«Никакой умеренный реформатор, каким бы либеральным он ни был, – писал Артур Джефри Диккенс
[210], – не осмеливался удержаться от проявления своего неприятия анабаптизма»
[211]. Но страх перед анабаптизмом выражали не только представители умеренной Реформации. Страх религиозного радикализма внес свой вклад в то, что Картер Линдберг назвал «разновидностью развращенного раннего экуменизма», в котором основные течения – Реформация и католичество – нашли общего врага
[212]. Чтобы понять, что означал анабаптизм, или религиозный радикализм, и что он представляет по отношению к институциональным церквям, нужно признать расплывчатость этих понятий. Ярлык «радикальный» применительно к религиозной обстановке XVI века появился в работах М. Вебера, Э. Трёльча и других ученых, которые впервые попытались классифицировать евангелические идеи и движения относительно институциональных церквей и сект. Ученые стремились найти религиозному радикализму место в этих классификациях, даже если их границы становились более размытыми
[213]. Исследование «радикальных групп», проведенное Дж. Уильямсом, поддержало это направление еще и потому, что оно обеспечило последующие поколения ученых легко узнаваемым интеллектуальным аппаратом. Уильямс предположил существование четкого различия между «магистральными»
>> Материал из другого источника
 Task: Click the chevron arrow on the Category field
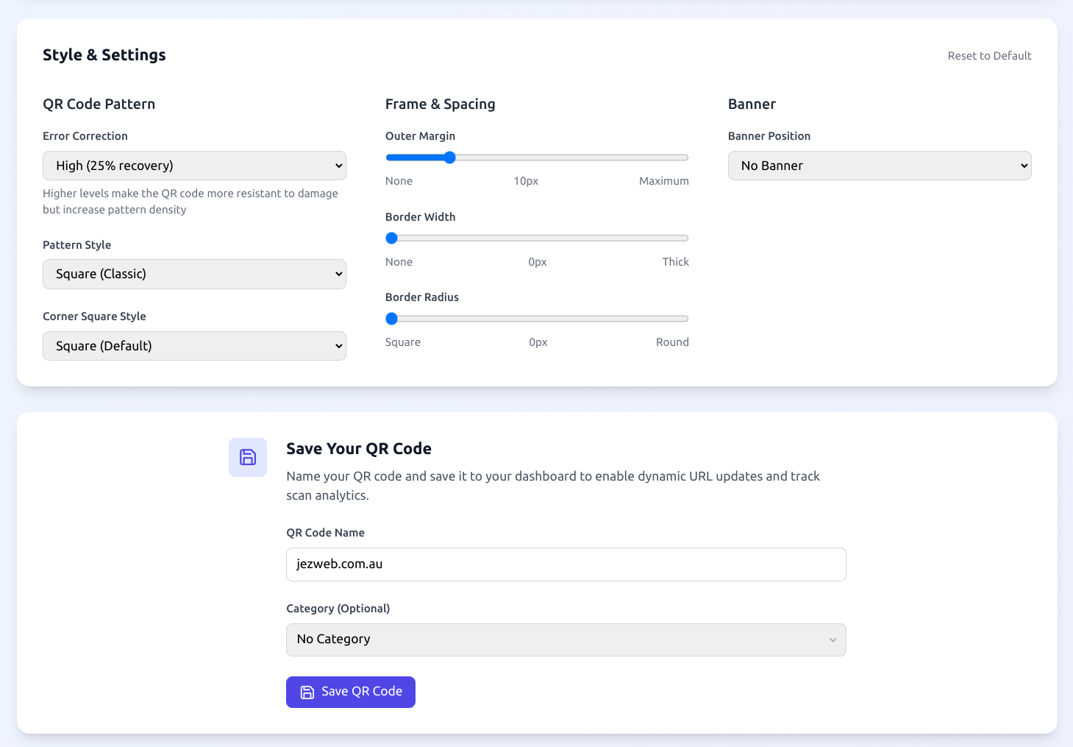[833, 640]
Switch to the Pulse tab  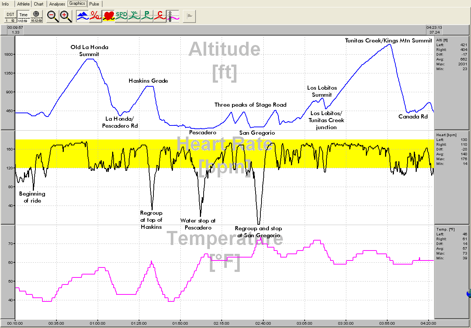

[214] и «радикальными» реформаторами, которое определенно имеет смысл в языке проповедей и полемики с теми, кто выступал против основного направления Реформации, но оказалось менее удовлетворительным в качестве универсального описания веры. Для Уильямса «умеренная» Реформация была основной, контролируемой светскими правительствами и включавшей в первую очередь лютеран, реформированные и англиканские конфессии. Основные течения Реформации скреплялись вероисповеданием, которое выступало хранителем ортодоксии в союзе со светскими властями, утверждало авторитет духовенства и четко определенной теологии и практики. Христианское благочестие возникло не из субъективного суждения и опыта индивидуума, а от авторитета учреждения
[215]. Религиозный радикализм меньше сосредоточивался на литургических празднествах и духовенстве и больше – на индивидуальной набожности и ее общественном проявлении. В концепции Уильямса радикализм был трехчастным, включая анабаптизм, спиритуализм и евангелический рационализм – воплощение набора несогласованных и вызывающих споры мнений. Радикализм отличался от основных течений Реформации и руководствовался собственными толкованиями Священного Писания, благодати и общественных действий. Он означал не просто одну из форм господствовавшей Реформации, а представлял собой множество общих верований, за пределами которых существовало известное разнообразие. В то время как анабаптизм характеризовался фундаментальным убеждением в ошибочности крещения в младенчестве, главенствующие убеждения радикальных течений были гораздо более разнообразными
[216].
Сомнение в гипотезе Уильямса, сформулированное Диккенсом, сводится к вопросу о том, насколько радикальные убеждения можно назвать «раскольнической тенденцией», а не Реформацией, особенно если учесть, что ни одно радикальное направление было не в состоянии контролировать общество даже в течение короткого времени. Диккенс был готов допустить, что к жестокости по отношению к радикалам прибегали как католики, так и протестанты, но предполагал, что, приписывая радикалам большее влияние, чем они имели в действительности, можно исказить рассказ о Реформации. Но взаимоисключающая терминология необязательно более точна. Выражение «левое крыло Реформации», предложенное Роландом Бейнтоном, имеет определенный смысл в политическом языке Запада и помогает включить радикалов в более широкую картину Реформации, показывая весь спектр тогдашних убеждений, а не только две формы протестантизма, разделенные открытым морем. Название «левое крыло» помогает увидеть более воинственную или нетрадиционную природу радикально настроенных групп и индивидов. Язык все же предполагает определенное согласие между радикалами и поощряет рассматривать христианство раннего Нового времени при помощи линейной схемы, на одном конце которой находился авторитет папства, на другом – радикализм, а между ними располагались лютеранство, кальвинизм и другие течения Реформации. При такой трактовке радикализм возник как разновидность протестантства, а не как необычная и, следовательно, опасная альтернатива церковным институтам. В этой запутанной смеси (по терминологии Диккенса, водовороте) располагается анабаптизм. Важно признать, что образ радикалов как раскольников и сектантов обязан отчасти словарю, который ведущие деятели Реформации использовали для осуждения своих оппонентов. Клеймо «анабаптист» давало удобное, хотя и весьма условное обозначение множества убеждений и действий, а также уделяло первостепенное внимание неприятию младенческого крещения как главной догме, способной породить опасный радикальный раскол. Любой термин, используемый для навешивания ярлыков на оппонентов, скорее всего основан на скептической, субъективной или полемической позиции того, кто этот термин использует
[217]. Вероятно, есть различие между самоопределением и ярлыком, который приклеили противники, а также самосознанием, которое определялось вероучением, общественными действиями или всем вместе.